Чтобы мое желанье вознестись

К таким высотам не было безумным. [611]

Кажется, этого возможного «безумья» он страшится не только в самом начале пути к «Раю земному» — Царству Божию на земле, как на небе, но и в самом конце: иначе не замуровал бы в стену, накануне смерти, тринадцать последних, высших песен Рая. Самое для него страшное, может быть, то, что в этом «безумном желании» он иногда сознает или, по крайней мере, чувствует себя не «грешным», а иначе святым, по-новому, — не так, как были святы до него, за десять-одиннадцать веков христианства, после двух-трех первых, все святые; чувствует себя, в какой-то одной, не достигнутой им и, может быть, для него недостижимой точке, противосвятым, antisanctus.
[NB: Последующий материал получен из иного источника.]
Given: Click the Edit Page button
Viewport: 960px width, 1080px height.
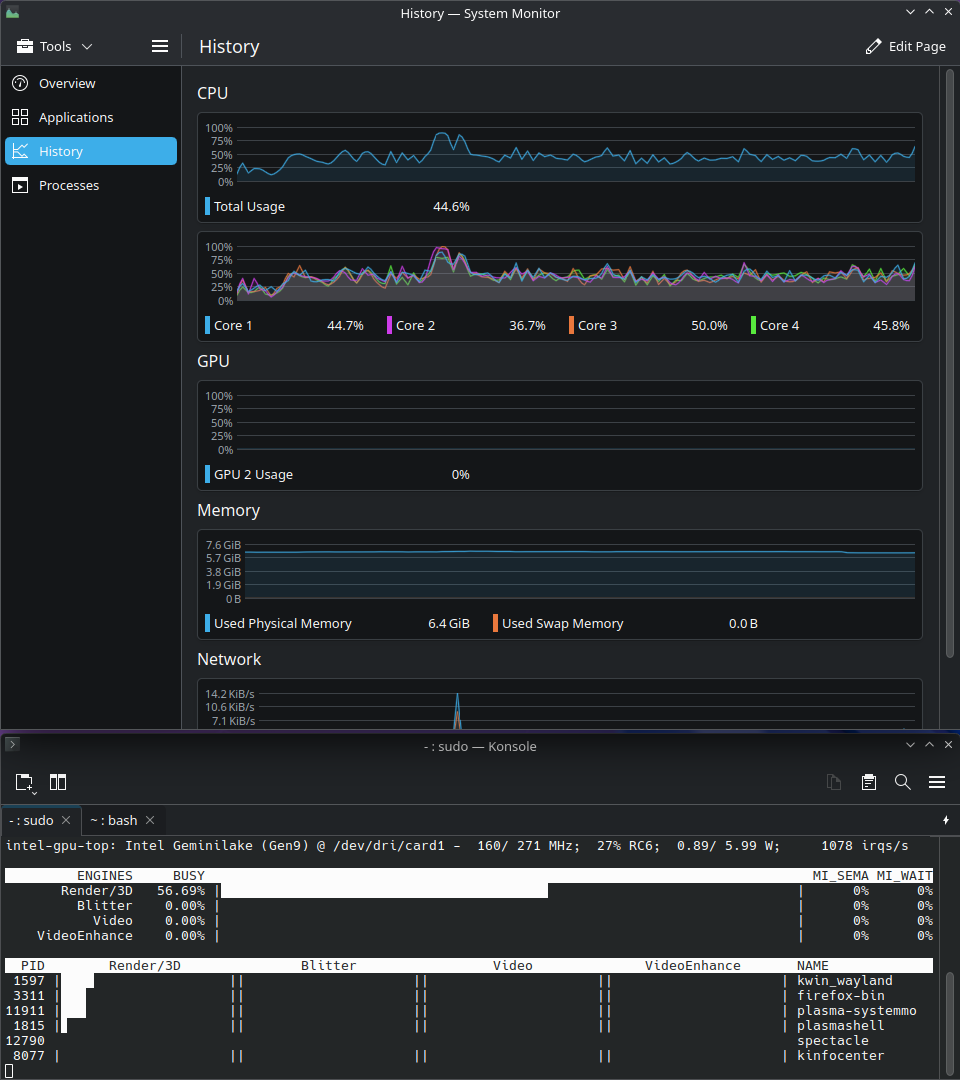Looking at the screenshot, I should coord(905,47).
Очень вероятно, что бывали такие минуты, когда он готов был поверить тому, что следовало из ошибочных, в уровень тогдашнего знания; но для него соблазнительно точных, астрологических и богословских выкладок, а именно тому, что первое всемирно-историческое движение к Царству Божию — «поворот всех кораблей носами туда, куда сейчас кормы их повернуты», — совершится не ранее, как через семь тысячелетий — т. е. через столько веков, сколько отделяет конец каменного века от Р. X.[612] Судя по этому, Данте — меньше всего отвлеченный мыслитель и мечтатель из тех, кого мы называем «идеалистами»: он «видит все», tutto vedea, по глубокому слову Саккетти; он знает, с кем борется; чувствует действительную меру того, что хочет сделать: раздавливающий вес подымаемых им тяжестей.

Так бесконечно трудна цель его — борьба за христианство будущее — потому, что и бывшее уже изнемогает в мире, именно в эти дни: между смертью св. Франциска Ассизского и рождением Данте уже начинается то, что мы называем «Возрождением» и что, может быть, вернее было бы назвать «вырождением» христианского человечества; тогда уже совершается «великий отказ», il gran rifiuto,[613] отступление от Христа, единственного двух миров Соединителя:

Ибо Он есть мир наш, соделавший из двух одно, poiêsas ta amphotera hen. (Еф. 2, 14).

Хуже всего, что в главной воле своей к соединению Двух в Одном, Третьем, Данте должен был бороться не только со всем миром, но и с самим собою, потому что находил иногда и в себе не соединение, а «разделение» двух миров: «было в душе моей разделение», la divisione ch'è ne la mia anima;[614] потому что и он уже родился, жил и умер, под знаком двух «Близнецов» — Веры и Знания.

Ах, две души живут в моей груди! —

мог уже и он сказать.

Главная цель его — «вывести человека из состояния несчастного и привести его к состоянию блаженному, еще в этой жизни земной», — была так бесконечно трудна еще и потому, что самое трудное в религиозном действии — дать людям почувствовать, что ответом на вопрос, ждет ли их что-то за гробом, или не ждет ничего, — решается все, не только во внутренней духовной жизни их: ложь или истина, зло или добро; но и в жизни внешней, физической: болезнь или здоровье, голод или сытость, война или мир. Людям кажется, что от судеб их в вечности ничто не зависит во времени, как от цвета облаков. Но пахарь, готовящий жатву, знает, что светлым или темным цветом облаков предвещается дождь или засуха, — хлеб или голод, жизнь или смерть, не только для него одного, но и для множества людей.